Mr. Loeh also cites Spehr v. United States, 51 Fed.Cl. 69, 82 (2001), which states that the Military Pay Act, 37 U.S.C. § 204, is a "money-mandating statute that confers upon members of the armed services involuntarily separated prior to the end of their enlistment terms a substantive right to seek recovery of money damages from the United States.” However, Mr. Loeh does not claim that he is entitled to back pay; therefore, the Military Pay Act is not relevant here.

. See Navy document regarding Mr. Loeh that is captioned, "ACTION UNDER ARTICLE 71(b) UNIFORM CODE OF MILITARY JUSTICE," dated September 30, 2005, which states: “In the above-entitled case, the sentence to dismissal is approved. Subsections (b) and (c) of Article 71, Uniform Code of Military Justice, having been complied with, the sentence to dismissal will be executed.” A.R. 7.

. Because Mr. Loeh was an officer, the court refers to 10 U.S.C. § 1174(a), which deals with the entitlement to separation pay for regular officers.
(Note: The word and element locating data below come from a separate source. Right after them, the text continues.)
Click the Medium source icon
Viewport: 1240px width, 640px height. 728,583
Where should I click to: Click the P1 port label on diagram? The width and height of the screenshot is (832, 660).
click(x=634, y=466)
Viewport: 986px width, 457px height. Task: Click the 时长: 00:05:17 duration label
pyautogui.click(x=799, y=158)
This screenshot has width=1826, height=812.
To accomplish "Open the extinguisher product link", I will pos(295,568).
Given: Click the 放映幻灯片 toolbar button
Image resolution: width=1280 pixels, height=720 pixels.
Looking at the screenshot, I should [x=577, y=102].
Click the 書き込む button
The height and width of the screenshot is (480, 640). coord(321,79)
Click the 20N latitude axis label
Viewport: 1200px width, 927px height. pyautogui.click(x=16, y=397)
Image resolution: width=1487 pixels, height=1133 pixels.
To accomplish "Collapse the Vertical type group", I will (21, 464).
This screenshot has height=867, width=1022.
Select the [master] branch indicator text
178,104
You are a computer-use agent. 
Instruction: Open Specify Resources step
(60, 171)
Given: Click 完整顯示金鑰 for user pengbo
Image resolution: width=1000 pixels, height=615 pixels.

This provision discusses the entitlement to separation pay for the following officers; (1) a regular officer who is discharged under chapter 36, section 580 (Chapter 33), or 6383 (Chapter 573); and (2) a regular commissioned officer who is discharged under 630(1)(A) (Chapter 36), 643 (Chapter 36), or 1186 (Chapter 60); or a regular warrant officer who is separated under section 1165 or 1166 (Chapter 59). There is no mention of Chapter 47.